Dataset entries
▼

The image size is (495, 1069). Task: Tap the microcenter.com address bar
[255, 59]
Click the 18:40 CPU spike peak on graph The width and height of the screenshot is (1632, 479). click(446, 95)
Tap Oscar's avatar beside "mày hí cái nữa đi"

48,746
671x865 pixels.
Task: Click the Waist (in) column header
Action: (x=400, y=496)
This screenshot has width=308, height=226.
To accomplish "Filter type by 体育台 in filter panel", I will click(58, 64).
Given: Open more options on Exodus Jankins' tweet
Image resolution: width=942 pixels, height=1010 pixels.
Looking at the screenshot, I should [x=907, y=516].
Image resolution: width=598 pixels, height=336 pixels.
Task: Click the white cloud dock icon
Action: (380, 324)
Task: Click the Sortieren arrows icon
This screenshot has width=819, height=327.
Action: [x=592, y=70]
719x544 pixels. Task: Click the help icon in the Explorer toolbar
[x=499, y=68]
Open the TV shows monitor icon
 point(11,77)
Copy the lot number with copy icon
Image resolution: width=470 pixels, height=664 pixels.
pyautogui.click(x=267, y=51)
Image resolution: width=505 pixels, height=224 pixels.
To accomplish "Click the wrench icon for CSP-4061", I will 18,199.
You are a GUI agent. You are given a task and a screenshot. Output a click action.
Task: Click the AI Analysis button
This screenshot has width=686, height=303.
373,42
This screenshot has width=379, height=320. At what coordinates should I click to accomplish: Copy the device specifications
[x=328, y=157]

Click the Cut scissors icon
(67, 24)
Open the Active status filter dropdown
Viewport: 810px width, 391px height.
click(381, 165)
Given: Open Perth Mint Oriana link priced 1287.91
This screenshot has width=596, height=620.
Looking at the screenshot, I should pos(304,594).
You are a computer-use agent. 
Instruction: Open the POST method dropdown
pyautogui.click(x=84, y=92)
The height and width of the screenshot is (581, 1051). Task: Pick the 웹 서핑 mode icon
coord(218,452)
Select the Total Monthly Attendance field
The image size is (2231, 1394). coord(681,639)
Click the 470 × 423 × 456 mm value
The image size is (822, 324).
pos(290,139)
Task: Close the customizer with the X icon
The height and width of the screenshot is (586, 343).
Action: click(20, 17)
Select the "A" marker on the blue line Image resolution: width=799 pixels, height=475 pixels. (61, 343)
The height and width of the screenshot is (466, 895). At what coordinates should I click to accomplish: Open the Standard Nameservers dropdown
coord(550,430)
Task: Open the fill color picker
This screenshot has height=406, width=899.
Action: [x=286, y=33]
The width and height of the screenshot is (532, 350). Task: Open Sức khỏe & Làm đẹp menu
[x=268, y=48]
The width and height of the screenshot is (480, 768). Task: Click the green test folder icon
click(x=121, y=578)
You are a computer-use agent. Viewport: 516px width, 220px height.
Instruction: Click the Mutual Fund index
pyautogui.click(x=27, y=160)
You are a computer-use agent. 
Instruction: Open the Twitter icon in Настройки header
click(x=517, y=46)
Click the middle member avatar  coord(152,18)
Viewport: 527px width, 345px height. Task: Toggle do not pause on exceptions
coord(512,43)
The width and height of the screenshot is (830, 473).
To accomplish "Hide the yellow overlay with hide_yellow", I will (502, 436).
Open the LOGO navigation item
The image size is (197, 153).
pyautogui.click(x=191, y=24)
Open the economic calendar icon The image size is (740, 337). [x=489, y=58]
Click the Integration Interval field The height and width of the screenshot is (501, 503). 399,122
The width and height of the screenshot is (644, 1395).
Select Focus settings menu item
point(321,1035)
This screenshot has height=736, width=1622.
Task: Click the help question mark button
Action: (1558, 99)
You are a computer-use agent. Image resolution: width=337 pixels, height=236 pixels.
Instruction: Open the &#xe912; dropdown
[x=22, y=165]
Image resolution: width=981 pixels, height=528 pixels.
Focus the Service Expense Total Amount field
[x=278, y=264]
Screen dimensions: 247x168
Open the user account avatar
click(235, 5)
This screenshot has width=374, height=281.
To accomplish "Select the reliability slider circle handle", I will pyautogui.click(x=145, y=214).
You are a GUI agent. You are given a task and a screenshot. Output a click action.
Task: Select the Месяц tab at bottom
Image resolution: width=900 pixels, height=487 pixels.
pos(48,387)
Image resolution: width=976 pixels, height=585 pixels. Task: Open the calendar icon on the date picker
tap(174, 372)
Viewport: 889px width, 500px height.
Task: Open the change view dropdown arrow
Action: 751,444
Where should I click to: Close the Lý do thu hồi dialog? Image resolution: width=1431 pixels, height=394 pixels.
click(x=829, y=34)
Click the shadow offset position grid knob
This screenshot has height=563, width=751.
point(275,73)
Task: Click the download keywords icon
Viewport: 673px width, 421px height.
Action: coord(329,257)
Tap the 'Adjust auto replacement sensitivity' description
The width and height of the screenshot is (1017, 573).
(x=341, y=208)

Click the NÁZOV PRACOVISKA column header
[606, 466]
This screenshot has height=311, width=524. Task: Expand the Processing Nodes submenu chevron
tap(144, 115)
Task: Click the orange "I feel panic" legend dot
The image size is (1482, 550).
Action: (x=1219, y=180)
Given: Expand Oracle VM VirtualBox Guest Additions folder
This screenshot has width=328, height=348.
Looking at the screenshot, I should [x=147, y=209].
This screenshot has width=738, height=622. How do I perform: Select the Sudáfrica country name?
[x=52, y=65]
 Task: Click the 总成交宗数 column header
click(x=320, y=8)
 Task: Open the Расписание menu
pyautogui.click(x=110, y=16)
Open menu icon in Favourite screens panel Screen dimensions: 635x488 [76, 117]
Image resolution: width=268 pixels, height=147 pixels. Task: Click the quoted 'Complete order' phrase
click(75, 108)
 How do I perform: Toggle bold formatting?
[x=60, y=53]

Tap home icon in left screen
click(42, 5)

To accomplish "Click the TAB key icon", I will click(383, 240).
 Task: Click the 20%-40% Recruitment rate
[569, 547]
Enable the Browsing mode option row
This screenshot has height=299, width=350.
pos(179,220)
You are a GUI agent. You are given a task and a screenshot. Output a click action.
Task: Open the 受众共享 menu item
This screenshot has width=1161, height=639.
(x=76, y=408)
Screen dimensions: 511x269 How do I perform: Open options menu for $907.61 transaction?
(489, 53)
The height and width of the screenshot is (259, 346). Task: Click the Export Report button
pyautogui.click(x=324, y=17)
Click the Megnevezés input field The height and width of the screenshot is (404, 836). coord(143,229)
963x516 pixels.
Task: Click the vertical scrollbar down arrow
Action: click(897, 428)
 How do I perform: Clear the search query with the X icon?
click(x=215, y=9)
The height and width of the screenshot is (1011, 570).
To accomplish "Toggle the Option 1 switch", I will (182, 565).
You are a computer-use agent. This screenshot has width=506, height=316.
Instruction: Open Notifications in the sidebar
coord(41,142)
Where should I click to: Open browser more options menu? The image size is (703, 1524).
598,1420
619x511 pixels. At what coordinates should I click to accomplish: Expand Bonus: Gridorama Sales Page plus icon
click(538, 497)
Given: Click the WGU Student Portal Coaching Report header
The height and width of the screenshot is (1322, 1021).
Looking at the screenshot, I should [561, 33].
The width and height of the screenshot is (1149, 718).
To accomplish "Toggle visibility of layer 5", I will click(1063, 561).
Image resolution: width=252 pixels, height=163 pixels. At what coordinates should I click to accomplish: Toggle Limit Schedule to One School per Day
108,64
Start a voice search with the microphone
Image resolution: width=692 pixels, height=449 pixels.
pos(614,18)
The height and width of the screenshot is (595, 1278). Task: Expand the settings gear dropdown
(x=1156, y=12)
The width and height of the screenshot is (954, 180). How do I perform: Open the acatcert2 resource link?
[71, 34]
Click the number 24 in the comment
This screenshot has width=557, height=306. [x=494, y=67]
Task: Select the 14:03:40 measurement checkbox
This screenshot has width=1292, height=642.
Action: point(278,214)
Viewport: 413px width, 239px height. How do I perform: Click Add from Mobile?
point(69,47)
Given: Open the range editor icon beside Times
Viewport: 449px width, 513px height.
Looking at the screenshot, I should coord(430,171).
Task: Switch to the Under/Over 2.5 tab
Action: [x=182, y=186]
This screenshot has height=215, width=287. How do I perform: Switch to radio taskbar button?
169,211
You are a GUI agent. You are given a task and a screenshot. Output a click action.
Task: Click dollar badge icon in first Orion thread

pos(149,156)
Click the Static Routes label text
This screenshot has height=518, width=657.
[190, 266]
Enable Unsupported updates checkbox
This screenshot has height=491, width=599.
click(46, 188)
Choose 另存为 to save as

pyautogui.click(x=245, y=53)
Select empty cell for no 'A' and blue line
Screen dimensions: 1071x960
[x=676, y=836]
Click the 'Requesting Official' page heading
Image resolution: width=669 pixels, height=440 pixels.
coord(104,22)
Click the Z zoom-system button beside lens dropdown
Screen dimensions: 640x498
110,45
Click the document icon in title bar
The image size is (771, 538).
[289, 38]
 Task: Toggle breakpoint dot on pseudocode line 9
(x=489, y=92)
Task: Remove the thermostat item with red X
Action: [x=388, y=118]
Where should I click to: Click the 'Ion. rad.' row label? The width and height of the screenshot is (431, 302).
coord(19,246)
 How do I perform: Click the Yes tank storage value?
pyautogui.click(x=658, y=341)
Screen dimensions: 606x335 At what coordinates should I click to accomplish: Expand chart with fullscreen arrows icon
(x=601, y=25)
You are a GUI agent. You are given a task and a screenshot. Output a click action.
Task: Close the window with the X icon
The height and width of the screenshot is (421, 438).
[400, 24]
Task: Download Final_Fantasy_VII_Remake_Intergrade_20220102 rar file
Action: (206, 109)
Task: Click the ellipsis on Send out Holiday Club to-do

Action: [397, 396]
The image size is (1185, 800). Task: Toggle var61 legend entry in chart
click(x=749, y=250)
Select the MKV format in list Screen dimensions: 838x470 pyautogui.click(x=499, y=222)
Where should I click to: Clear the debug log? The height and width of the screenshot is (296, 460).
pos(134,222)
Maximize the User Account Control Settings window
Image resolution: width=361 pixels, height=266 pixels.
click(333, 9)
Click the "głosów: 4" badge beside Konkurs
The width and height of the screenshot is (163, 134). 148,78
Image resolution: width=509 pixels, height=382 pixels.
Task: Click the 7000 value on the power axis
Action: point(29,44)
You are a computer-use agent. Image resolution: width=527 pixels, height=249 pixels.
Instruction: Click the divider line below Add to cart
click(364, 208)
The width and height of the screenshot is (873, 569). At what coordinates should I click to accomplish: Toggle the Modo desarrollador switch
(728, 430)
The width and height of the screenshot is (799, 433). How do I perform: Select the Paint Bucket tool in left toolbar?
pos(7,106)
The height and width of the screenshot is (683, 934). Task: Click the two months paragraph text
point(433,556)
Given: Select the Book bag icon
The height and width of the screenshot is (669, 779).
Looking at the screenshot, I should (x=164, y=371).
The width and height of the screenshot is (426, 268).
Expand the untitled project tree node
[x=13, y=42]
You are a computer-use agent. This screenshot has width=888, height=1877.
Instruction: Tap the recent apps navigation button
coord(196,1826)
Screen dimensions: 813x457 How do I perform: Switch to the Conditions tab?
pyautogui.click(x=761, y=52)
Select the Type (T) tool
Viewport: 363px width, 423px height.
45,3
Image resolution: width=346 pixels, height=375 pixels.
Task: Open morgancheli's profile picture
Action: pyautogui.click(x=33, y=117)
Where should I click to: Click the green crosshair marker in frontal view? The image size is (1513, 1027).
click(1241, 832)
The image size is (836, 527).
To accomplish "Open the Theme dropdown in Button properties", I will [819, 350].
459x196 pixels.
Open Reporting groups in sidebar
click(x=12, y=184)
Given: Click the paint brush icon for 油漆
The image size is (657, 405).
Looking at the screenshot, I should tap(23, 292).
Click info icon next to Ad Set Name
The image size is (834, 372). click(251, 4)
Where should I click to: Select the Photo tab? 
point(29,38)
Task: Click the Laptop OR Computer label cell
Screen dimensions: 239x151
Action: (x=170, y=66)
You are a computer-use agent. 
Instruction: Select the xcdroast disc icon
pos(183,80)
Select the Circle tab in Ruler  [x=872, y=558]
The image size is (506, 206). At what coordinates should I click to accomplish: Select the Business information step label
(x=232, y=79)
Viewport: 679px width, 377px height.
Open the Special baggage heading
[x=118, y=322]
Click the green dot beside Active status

▲

▶ **TASK DETAILS**
Please say how many lines in the entries hold the string "window". Give only the number.

▶ **SOLUTION FOR THIS PROBLEM**
2